One can implement such a utility class like this:
public class PdfDenseMergeTool {
public PdfDenseMergeTool(PDRectangle size, float top, float bottom, float gap)
{
this.pageSize = size;
this.topMargin = top;
this.bottomMargin = bottom;
this.gap = gap;
}
public void merge(OutputStream outputStream, Iterable<PDDocument> inputs) throws IOException
{
try
{
openDocument();
for (PDDocument input: inputs)
{
merge(input);
}
if (currentContents != null) {
currentContents.close();
currentContents = null;
}
document.save(outputStream);
}
finally
{
closeDocument();
}
}
void openDocument() throws IOException
{
document = new PDDocument();
newPage();
}
void closeDocument() throws IOException
{
try
{
if (currentContents != null) {
currentContents.close();
currentContents = null;
}
document.close();
}
finally
{
this.document = null;
this.yPosition = 0;
}
}
void newPage() throws IOException
{
if (currentContents != null) {
currentContents.close();
currentContents = null;
}
currentPage = new PDPage(pageSize);
document.addPage(currentPage);
yPosition = pageSize.getUpperRightY() - topMargin + gap;
currentContents = new PDPageContentStream(document, currentPage);
}
void merge(PDDocument input) throws IOException
{
for (PDPage page : input.getPages())
{
merge(input, page);
}
}
void merge(PDDocument sourceDoc, PDPage page) throws IOException
{
PDRectangle pageSizeToImport = page.getCropBox();
BoundingBoxFinder boundingBoxFinder = new BoundingBoxFinder(page);
boundingBoxFinder.processPage(page);
Rectangle2D boundingBoxToImport = boundingBoxFinder.getBoundingBox();
double heightToImport = boundingBoxToImport.getHeight();
float maxHeight = pageSize.getHeight() - topMargin - bottomMargin;
if (heightToImport > maxHeight)
{
throw new IllegalArgumentException(String.format("Page %s content too large; height: %s, limit: %s.", page, heightToImport, maxHeight));
}
if (gap + heightToImport > yPosition - (pageSize.getLowerLeftY() + bottomMargin))
{
newPage();
}
yPosition -= heightToImport + gap;
LayerUtility layerUtility = new LayerUtility(document);
PDFormXObject form = layerUtility.importPageAsForm(sourceDoc, page);
currentContents.saveGraphicsState();
Matrix matrix = Matrix.getTranslateInstance(0, (float)(yPosition - (boundingBoxToImport.getMinY() - pageSizeToImport.getLowerLeftY())));
currentContents.transform(matrix);
currentContents.drawForm(form);
currentContents.restoreGraphicsState();
}
PDDocument document = null;
PDPage currentPage = null;
PDPageContentStream currentContents = null;
float yPosition = 0;
final PDRectangle pageSize;
final float topMargin;
final float bottomMargin;
final float gap;
}
(PdfDenseMergeTool utility class)
It uses the BoundingBoxFinder
class from this answer to an older question.

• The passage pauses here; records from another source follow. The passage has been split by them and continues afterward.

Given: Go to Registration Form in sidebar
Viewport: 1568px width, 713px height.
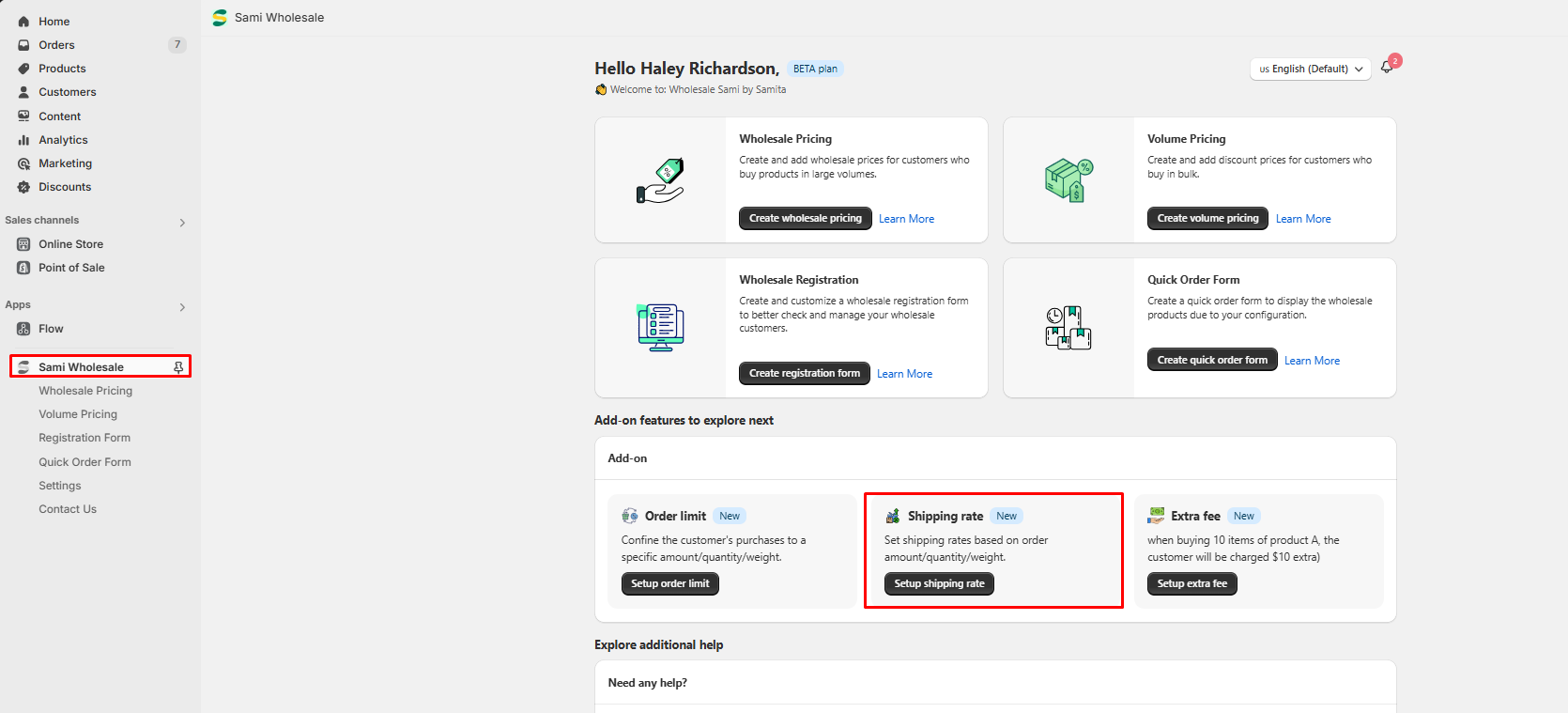Looking at the screenshot, I should click(85, 438).
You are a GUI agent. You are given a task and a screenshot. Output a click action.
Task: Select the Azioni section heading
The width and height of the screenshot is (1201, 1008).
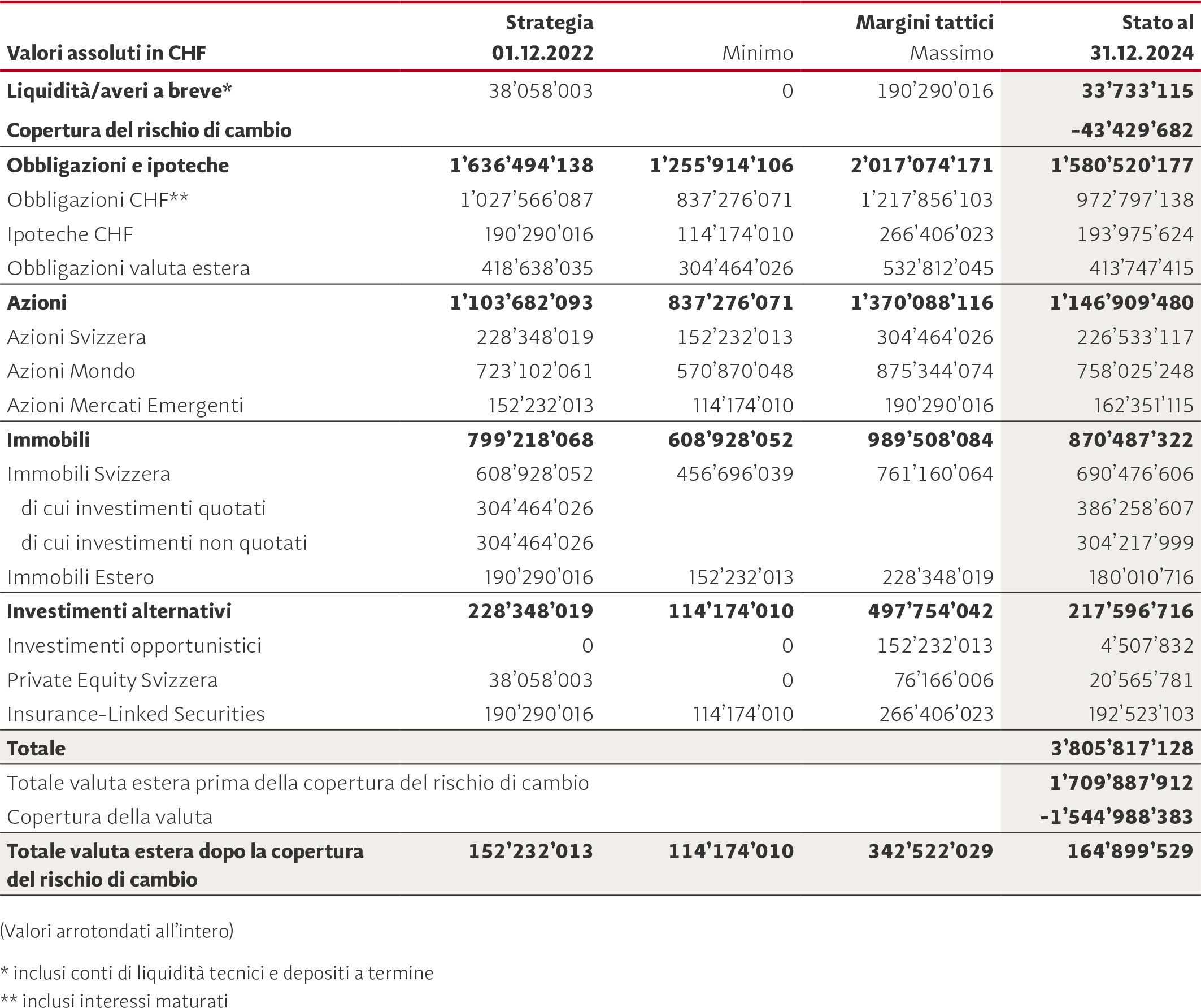(37, 303)

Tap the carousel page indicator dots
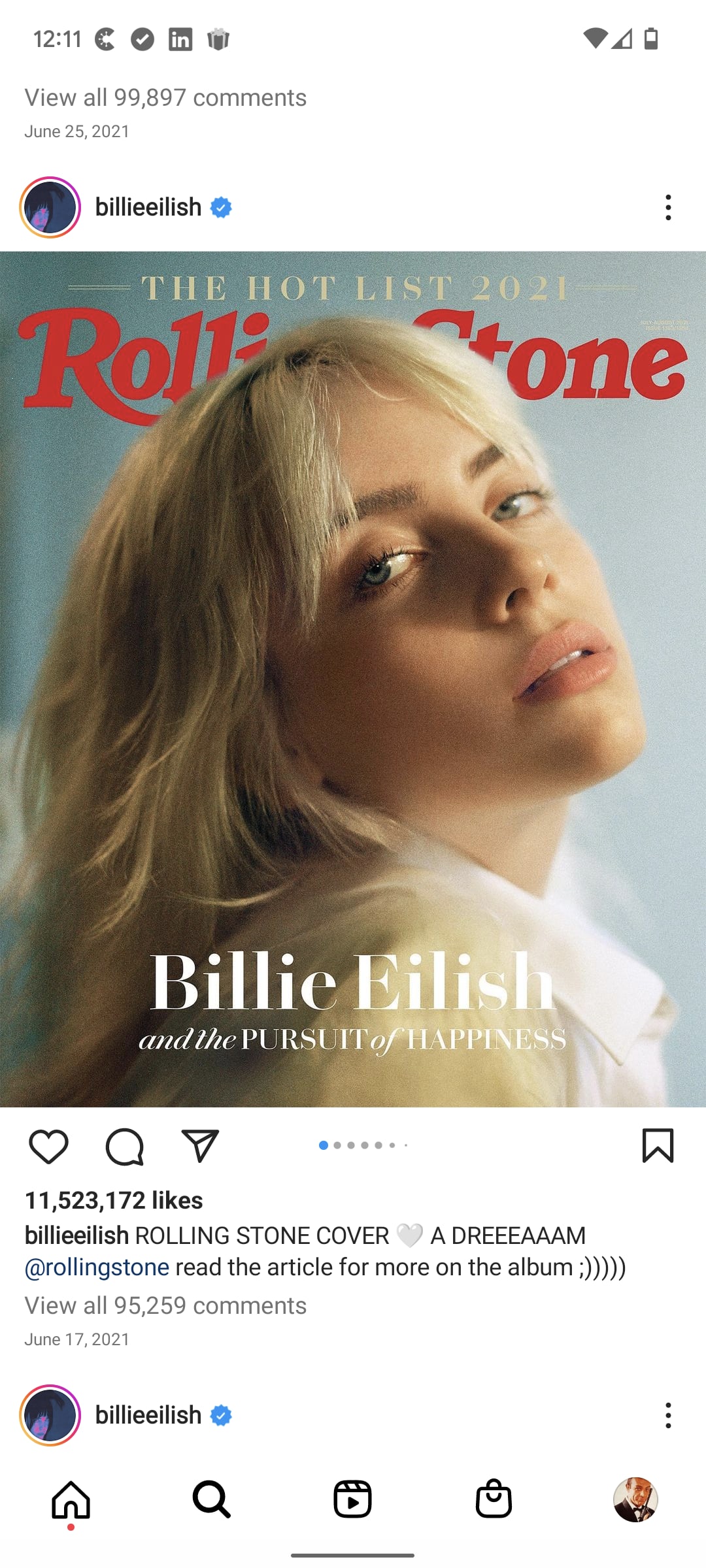click(363, 1145)
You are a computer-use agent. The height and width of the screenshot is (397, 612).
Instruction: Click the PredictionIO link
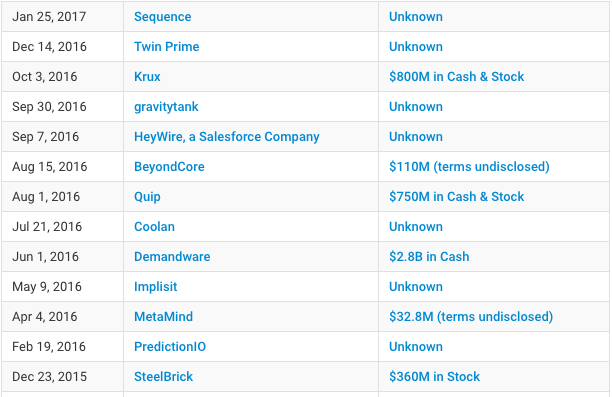click(170, 347)
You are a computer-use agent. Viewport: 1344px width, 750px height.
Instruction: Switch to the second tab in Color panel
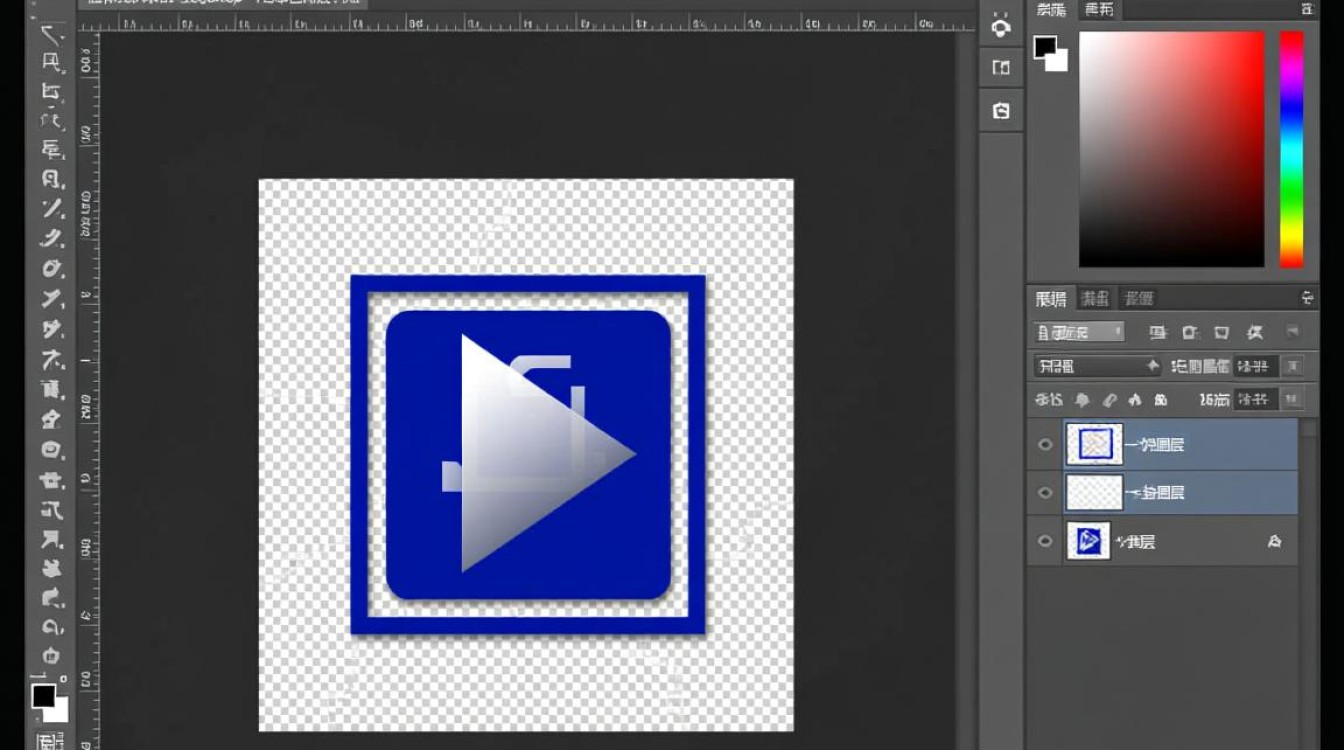click(1099, 9)
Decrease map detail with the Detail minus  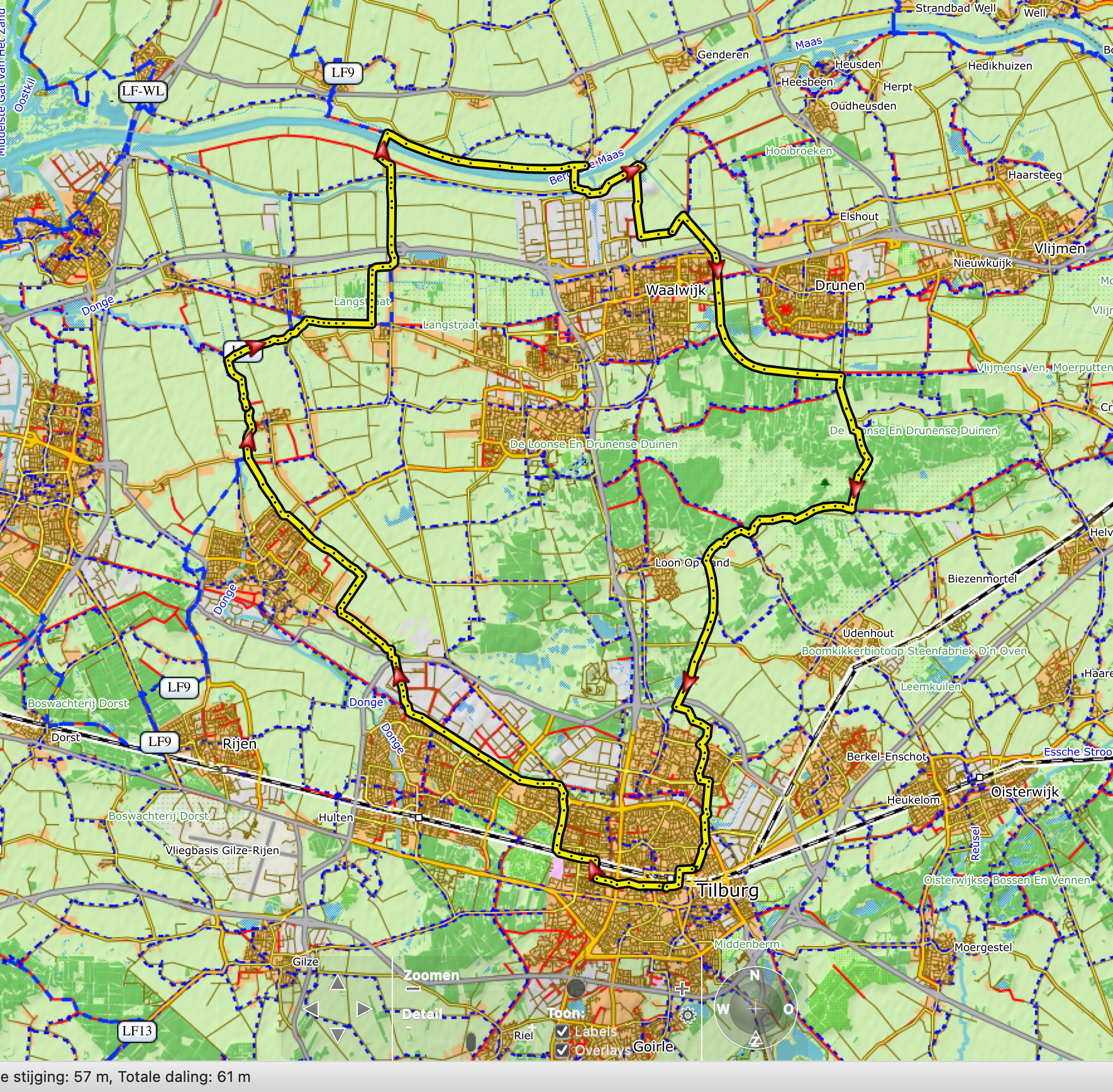tap(409, 1028)
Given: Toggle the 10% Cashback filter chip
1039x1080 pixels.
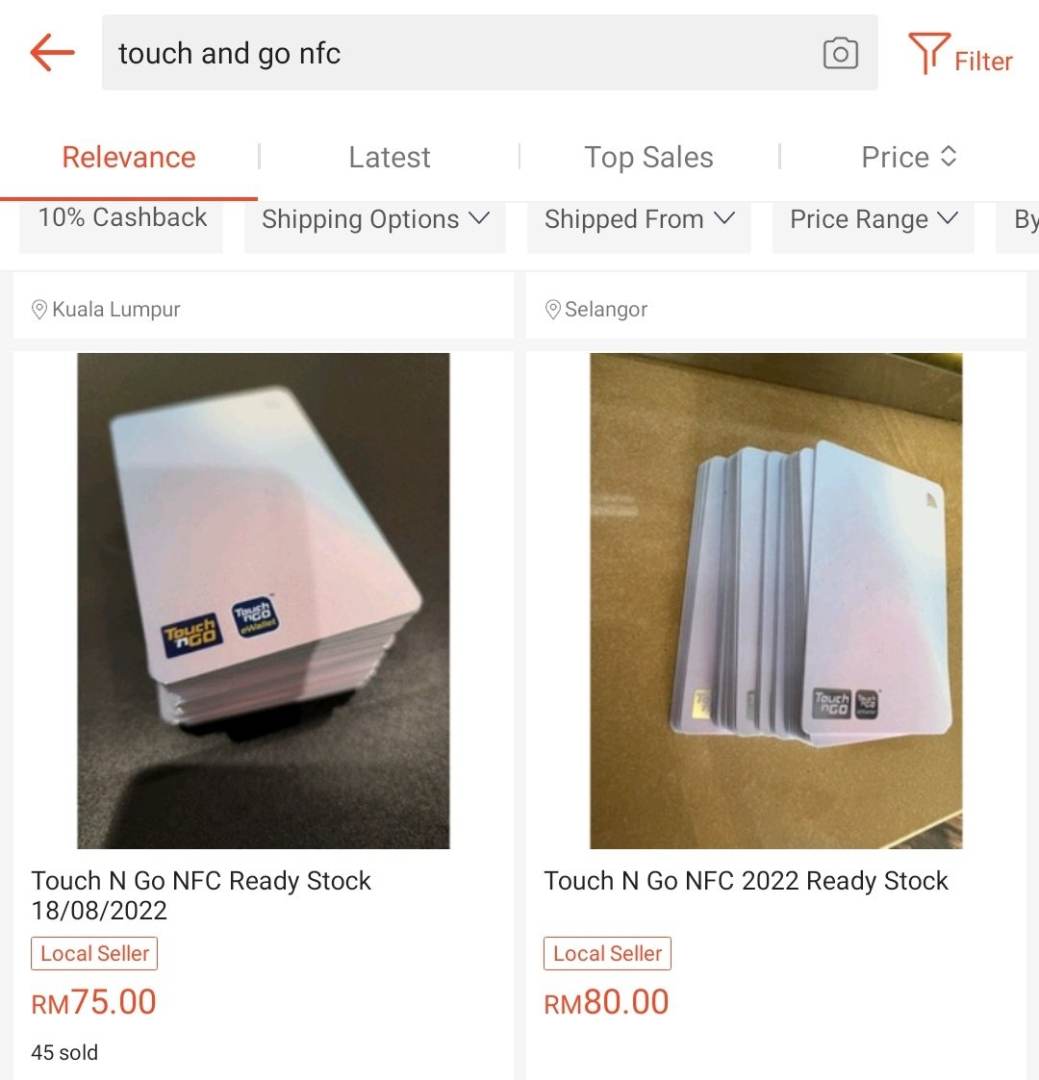Looking at the screenshot, I should tap(122, 218).
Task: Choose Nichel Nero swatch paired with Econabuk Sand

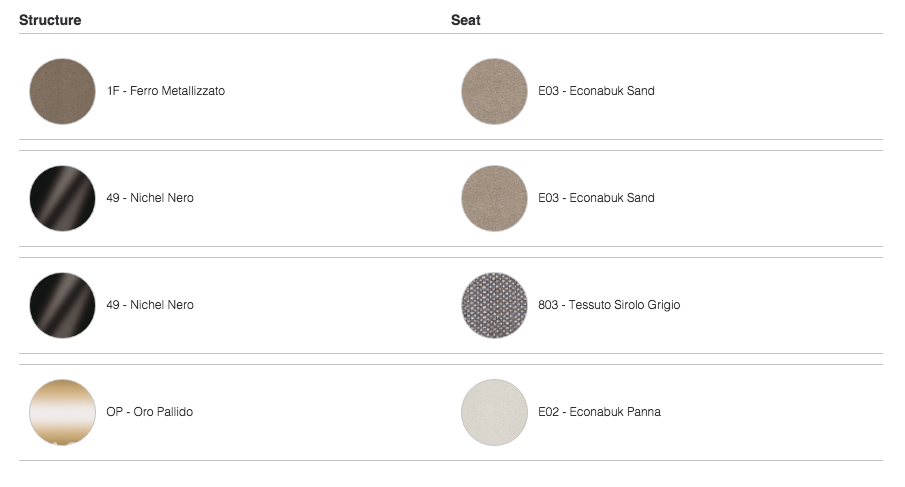Action: 62,198
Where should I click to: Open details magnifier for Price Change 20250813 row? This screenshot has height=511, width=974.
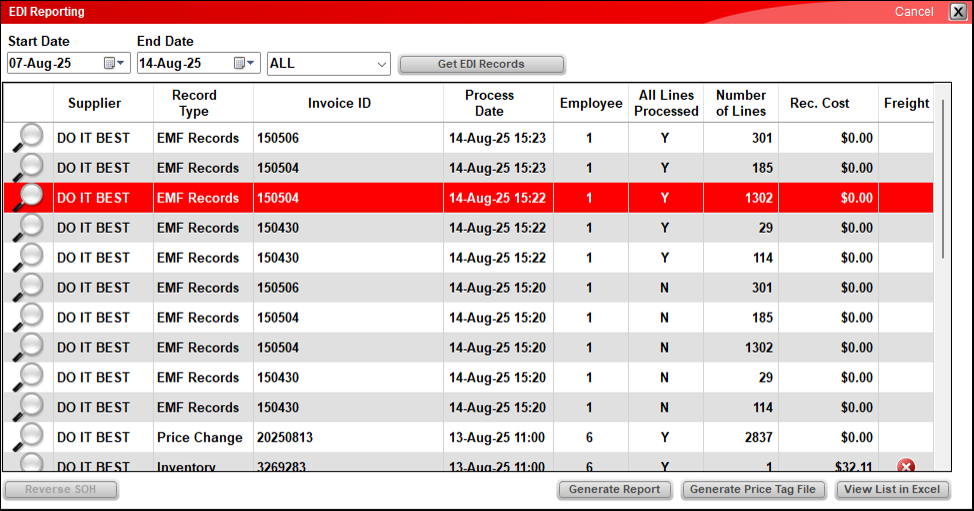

You can use the PdfDenseMergeTool
like this:
PDDocument document1 = ...;
PDDocument document2 = ...;
PDDocument document3 = ...;
PDDocument document4 = ...;
PDDocument document5 = ...;
PdfDenseMergeTool tool = new PdfDenseMergeTool(PDRectangle.A4, 30, 30, 10);
tool.merge(new FileOutputStream("Merge with Text.pdf"),
Arrays.asList(document1, document2, document3, document4, document5,
document1, document2, document3, document4, document5,
document1, document2, document3, document4, document5));
To merge the five source documents three times in a row.
In case of my test documents (each source documents containing three lines of text) I get this result:
Page 1:

Page 2:

This utility class essentially is a port of the PdfDenseMergeTool
for iText in this answer.
It has been tested with the current PDFBox 3.0.0 development branch SNAPSHOT.